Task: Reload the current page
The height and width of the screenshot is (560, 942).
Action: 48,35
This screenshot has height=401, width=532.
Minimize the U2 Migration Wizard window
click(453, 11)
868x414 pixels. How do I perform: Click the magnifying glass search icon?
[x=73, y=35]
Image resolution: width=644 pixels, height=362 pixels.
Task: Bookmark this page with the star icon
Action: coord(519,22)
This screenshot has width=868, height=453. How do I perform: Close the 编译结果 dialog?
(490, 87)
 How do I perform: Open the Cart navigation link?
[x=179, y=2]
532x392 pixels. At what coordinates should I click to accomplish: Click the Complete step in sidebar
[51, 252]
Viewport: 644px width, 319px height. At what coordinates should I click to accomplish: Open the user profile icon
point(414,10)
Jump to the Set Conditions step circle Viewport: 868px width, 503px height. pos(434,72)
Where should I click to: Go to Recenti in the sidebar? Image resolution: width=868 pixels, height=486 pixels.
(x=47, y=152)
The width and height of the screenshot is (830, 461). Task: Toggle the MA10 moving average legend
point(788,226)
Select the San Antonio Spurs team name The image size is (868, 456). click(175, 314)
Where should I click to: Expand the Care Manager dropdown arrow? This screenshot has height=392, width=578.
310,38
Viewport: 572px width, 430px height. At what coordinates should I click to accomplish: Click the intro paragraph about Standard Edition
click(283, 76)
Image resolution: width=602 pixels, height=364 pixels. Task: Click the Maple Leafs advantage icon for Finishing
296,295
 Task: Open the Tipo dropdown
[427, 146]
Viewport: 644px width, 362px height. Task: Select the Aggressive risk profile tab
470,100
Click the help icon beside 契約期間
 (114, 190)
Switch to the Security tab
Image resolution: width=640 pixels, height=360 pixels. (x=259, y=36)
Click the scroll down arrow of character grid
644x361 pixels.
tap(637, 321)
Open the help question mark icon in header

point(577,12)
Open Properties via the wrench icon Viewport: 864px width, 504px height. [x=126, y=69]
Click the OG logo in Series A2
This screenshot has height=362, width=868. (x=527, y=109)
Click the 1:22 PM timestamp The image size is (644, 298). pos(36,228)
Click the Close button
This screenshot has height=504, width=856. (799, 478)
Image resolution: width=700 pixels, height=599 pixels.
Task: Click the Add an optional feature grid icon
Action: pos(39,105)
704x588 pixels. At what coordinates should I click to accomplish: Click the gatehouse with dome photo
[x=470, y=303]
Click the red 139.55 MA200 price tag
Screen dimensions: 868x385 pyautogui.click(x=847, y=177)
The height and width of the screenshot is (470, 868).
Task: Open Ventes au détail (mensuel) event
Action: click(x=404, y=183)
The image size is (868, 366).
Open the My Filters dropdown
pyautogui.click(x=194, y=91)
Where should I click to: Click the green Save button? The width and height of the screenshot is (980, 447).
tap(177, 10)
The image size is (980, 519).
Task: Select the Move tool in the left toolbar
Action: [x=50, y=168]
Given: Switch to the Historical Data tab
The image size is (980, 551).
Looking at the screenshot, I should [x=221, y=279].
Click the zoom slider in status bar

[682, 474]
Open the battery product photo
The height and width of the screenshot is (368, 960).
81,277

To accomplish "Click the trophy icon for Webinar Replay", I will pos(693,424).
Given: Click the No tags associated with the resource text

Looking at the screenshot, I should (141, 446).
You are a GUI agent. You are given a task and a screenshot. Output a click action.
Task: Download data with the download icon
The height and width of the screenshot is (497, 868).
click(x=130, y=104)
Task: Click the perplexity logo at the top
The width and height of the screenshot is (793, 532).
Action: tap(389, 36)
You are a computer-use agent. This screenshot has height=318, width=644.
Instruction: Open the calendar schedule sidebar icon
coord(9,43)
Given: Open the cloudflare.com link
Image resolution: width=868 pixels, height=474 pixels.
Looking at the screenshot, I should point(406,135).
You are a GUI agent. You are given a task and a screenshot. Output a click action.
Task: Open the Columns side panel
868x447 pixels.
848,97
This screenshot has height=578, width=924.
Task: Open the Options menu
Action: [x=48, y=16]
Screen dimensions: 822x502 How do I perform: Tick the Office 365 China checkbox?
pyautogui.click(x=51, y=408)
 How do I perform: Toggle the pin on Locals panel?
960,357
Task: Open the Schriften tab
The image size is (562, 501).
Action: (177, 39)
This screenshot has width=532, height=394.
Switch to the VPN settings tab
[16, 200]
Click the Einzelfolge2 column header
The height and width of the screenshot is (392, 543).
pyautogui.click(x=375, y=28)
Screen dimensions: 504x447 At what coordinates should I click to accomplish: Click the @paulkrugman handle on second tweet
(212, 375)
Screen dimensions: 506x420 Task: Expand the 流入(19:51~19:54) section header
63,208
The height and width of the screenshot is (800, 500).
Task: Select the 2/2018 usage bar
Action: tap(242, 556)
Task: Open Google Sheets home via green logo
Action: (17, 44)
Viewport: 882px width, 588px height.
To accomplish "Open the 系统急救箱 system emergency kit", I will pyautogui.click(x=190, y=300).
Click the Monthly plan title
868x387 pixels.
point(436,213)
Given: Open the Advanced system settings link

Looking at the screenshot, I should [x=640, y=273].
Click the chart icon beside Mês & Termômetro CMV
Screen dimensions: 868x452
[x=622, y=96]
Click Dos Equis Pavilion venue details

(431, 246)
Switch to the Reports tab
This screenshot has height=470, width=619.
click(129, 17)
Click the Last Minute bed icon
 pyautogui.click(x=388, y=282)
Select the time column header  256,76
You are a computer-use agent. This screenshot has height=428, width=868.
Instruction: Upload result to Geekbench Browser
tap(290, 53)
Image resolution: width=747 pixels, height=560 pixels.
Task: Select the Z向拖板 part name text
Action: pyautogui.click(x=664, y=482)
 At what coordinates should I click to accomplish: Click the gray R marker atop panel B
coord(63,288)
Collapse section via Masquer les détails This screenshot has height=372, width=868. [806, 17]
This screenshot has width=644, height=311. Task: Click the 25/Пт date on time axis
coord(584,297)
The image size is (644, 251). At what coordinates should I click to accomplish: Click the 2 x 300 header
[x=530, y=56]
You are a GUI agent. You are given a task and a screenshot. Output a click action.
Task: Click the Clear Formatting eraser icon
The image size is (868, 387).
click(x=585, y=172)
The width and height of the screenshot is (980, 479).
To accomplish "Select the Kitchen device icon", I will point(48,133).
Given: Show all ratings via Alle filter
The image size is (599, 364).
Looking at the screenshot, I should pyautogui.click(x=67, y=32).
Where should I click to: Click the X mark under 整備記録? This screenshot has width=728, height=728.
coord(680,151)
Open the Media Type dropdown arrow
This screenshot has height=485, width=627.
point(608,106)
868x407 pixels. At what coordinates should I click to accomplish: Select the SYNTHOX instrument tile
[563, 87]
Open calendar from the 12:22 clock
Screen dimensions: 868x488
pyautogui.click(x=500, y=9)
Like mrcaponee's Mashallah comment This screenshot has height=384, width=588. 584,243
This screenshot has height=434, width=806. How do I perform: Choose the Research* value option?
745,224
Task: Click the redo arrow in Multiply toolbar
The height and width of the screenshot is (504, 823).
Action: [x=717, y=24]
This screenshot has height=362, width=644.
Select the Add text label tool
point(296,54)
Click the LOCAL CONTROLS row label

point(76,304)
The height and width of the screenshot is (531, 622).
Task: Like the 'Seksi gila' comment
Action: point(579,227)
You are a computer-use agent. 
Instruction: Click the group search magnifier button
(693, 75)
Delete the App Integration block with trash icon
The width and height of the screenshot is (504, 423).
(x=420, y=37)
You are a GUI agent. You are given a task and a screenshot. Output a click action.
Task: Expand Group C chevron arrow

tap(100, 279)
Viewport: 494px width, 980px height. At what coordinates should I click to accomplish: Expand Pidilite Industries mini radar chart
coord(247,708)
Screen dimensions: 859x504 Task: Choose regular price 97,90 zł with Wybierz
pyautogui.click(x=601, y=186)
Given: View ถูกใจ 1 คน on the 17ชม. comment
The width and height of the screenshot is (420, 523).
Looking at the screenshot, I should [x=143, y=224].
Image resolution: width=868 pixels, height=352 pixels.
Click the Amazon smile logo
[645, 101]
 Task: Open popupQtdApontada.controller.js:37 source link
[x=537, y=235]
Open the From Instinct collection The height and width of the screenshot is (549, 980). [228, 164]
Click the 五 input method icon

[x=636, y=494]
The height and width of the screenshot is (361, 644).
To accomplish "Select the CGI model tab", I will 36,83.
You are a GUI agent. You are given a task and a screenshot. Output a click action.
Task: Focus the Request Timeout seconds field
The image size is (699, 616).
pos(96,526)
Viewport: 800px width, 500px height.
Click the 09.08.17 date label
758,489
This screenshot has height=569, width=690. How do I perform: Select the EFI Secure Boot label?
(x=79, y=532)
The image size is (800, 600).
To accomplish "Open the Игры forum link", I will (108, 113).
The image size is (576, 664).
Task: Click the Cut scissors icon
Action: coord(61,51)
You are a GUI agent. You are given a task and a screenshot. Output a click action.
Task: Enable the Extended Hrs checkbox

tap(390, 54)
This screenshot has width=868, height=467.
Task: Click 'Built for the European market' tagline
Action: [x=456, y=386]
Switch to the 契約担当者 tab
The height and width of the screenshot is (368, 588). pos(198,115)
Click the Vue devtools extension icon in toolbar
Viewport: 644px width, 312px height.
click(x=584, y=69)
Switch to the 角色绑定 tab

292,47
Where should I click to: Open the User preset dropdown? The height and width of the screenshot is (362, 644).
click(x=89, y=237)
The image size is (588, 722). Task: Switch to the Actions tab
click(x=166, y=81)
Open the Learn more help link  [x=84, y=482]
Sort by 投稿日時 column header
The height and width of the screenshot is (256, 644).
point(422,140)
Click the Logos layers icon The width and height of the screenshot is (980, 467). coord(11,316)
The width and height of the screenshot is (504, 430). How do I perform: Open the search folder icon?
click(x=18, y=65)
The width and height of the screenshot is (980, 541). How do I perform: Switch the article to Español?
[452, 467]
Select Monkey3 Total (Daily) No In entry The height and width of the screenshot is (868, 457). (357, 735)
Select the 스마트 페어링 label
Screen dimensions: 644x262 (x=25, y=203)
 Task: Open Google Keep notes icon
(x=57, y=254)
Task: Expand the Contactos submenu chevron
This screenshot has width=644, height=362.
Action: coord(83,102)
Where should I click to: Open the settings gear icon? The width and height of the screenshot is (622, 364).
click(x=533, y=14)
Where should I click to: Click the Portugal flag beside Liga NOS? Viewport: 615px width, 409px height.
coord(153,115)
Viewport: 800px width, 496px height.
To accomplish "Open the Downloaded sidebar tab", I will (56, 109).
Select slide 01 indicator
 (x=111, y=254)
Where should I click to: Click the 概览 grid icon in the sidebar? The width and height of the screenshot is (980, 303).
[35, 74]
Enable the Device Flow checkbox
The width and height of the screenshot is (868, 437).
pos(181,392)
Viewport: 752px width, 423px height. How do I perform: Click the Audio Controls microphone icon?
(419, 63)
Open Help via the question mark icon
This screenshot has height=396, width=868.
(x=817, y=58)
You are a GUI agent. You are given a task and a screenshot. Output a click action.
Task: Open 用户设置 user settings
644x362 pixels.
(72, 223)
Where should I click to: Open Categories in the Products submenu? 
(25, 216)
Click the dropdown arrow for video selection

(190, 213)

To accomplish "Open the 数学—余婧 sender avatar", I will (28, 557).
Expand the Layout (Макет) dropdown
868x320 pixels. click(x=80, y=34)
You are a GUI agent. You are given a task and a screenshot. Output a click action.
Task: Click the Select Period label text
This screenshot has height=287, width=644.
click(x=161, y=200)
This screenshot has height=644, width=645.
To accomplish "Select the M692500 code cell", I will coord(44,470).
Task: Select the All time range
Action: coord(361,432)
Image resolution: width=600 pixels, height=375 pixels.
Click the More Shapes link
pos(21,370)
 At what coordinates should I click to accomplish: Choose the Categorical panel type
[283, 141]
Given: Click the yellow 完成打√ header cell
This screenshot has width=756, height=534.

=-=-=-=-=

## Instructions to follow
Extract every line containing the string "computer" from the material.

## Response box
You are a computer-use agent. This screenshot has height=318, width=644.
You are a computer-use agent. This screenshot has height=428, width=868.
You are a computer-use agent. 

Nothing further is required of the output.